• _Excerpted passage_:
○ ○ ○ ○
73 Years of Medical Cover-Ups That Changed History

by Steven Lomazow

Publisher: Manuscript

A New Jersey–based neurologist questions the official record of President Franklin D. Roosevelt’s health in this nonfiction work.

“Franklin Delano Roosevelt’s first health crisis occurred on the day he was born,” Lomazow writes, when the doctor had to blow air into the infant’s lungs to start him breathing. Perhaps more than any other president, Roosevelt’s medical history is an essential element of his biography—from the paralytic consequences of his battle with polio and frequent rehabilitation trips to Warm Springs, Georgia, to the revelations of post-mortem coverups and anomalies in medical reports. Lomazow approaches Roosevelt’s life from a physician’s perspective, documenting the history of an American icon who led the nation through the Great Depression and World War II. Central to the author’s purpose is to discredit what he calls “well-entrenched, utterly false narratives” that have dominated discussions surrounding Roosevelt’s medical history; some have been disseminated by respectable historians who relied on the questionable reports of Roosevelt’s doctors. The book convincingly lays out its case that the president was far more ill than his carefully crafted public image revealed and that he suffered myriad ailments, including gastrointestinal bleeding, cancer, cardiovascular disease, and epilepsy. For political reasons, particularly during wartime, Roosevelt’s physicians “assiduously disguised the state of his health,” Lomazow asserts, in order to promote a “fantasy of a robust leader.” This medical “hoax” continued after his death, according to the author, in falsified autopsy reports and a publicity campaign led by Roosevelt’s daughter, Anna Roosevelt Halsted, and her physician husband, James A. Halsted.
○ ○ ○ ○
• _Supplied information_:
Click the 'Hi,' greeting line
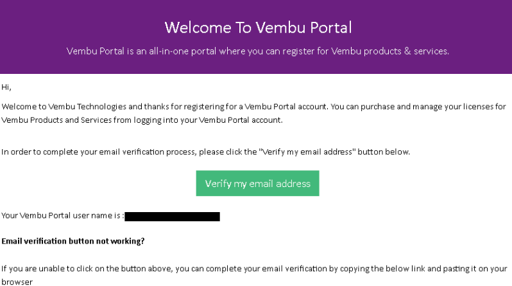This screenshot has height=286, width=512. tap(6, 87)
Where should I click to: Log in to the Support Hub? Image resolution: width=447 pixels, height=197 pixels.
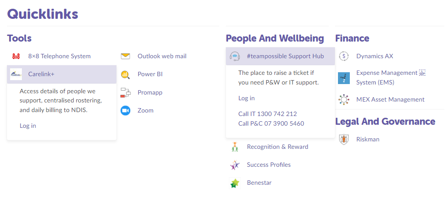[246, 98]
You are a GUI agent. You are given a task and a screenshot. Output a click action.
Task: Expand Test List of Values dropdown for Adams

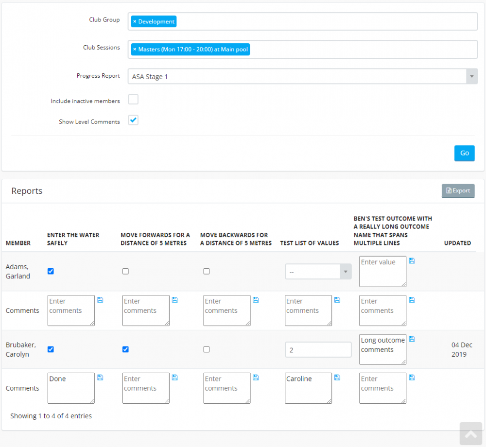(x=318, y=272)
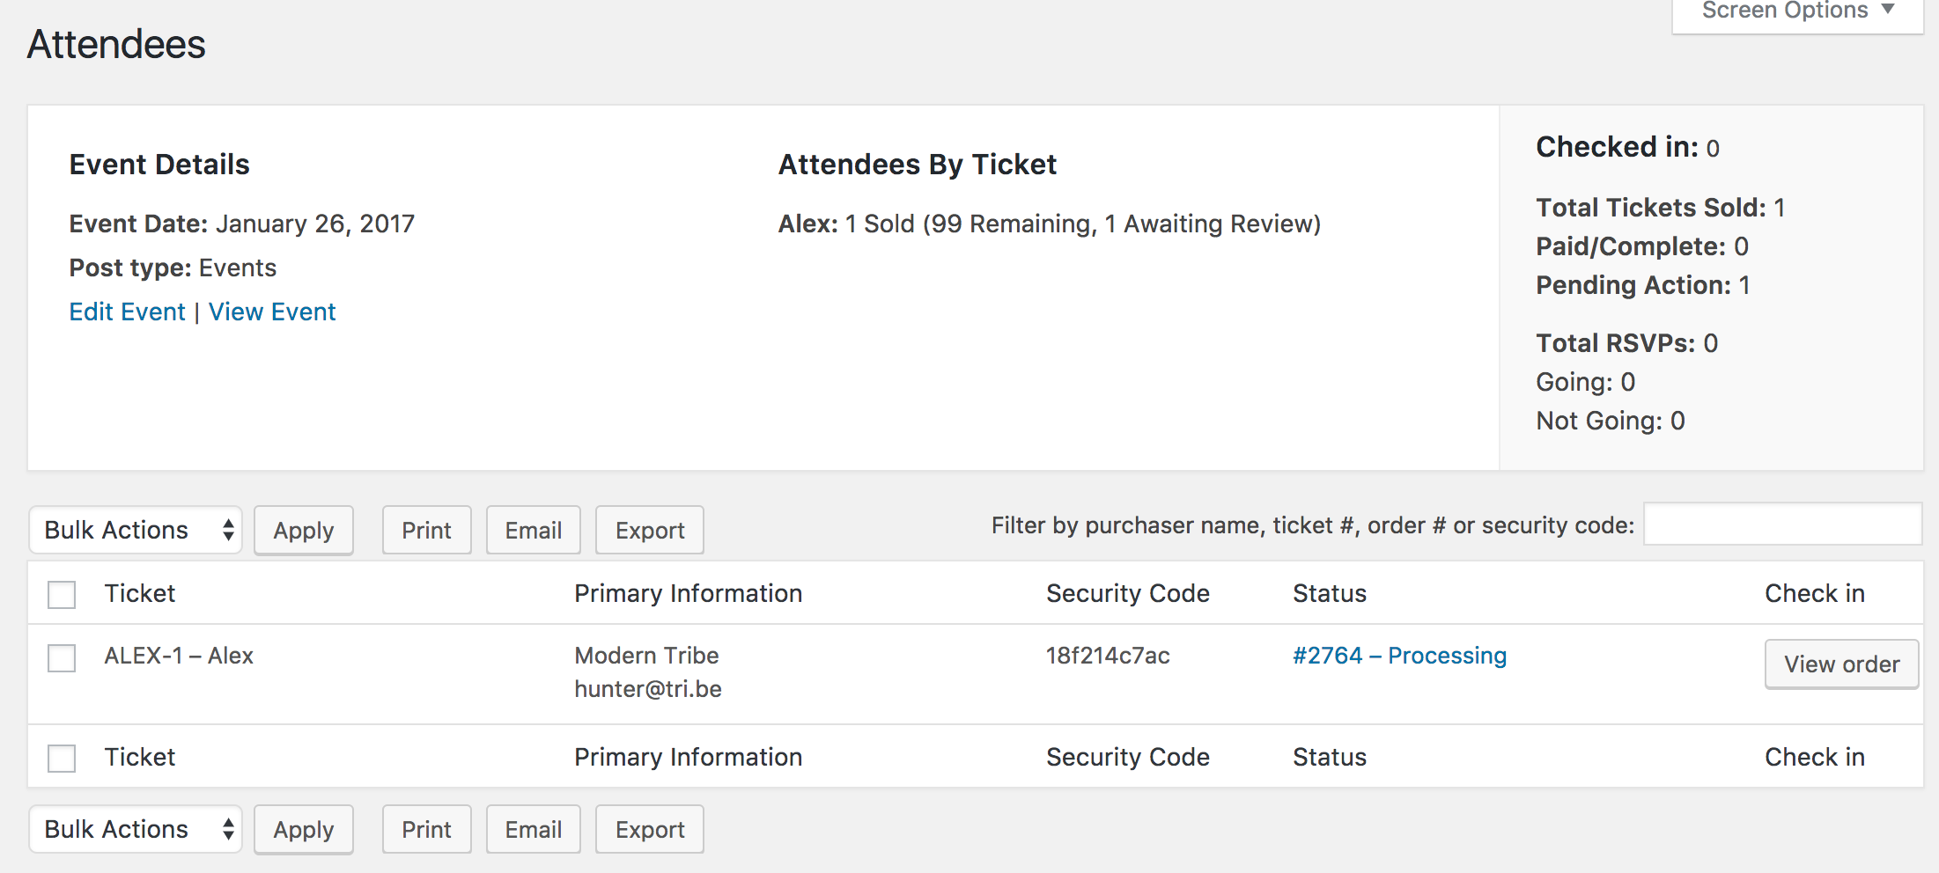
○ ○ ○ ○
• _Assignment 1_:
In the excerpted passage about Roosevelt's health, list the ailments named in the sentence that begins "The book convincingly lays out its case".
• _Assignment 2_:
Repeat the stretch of the excerpted passage about Roosevelt's health from "by Steven Lomazow" through "this nonfiction work.".

• _Exercise solution 1_:
- Gastrointestinal bleeding
- Cancer
- Cardiovascular disease
- Epilepsy

• _Exercise solution 2_:
by Steven Lomazow

Publisher: Manuscript

A New Jersey–based neurologist questions the official record of President Franklin D. Roosevelt’s health in this nonfiction work.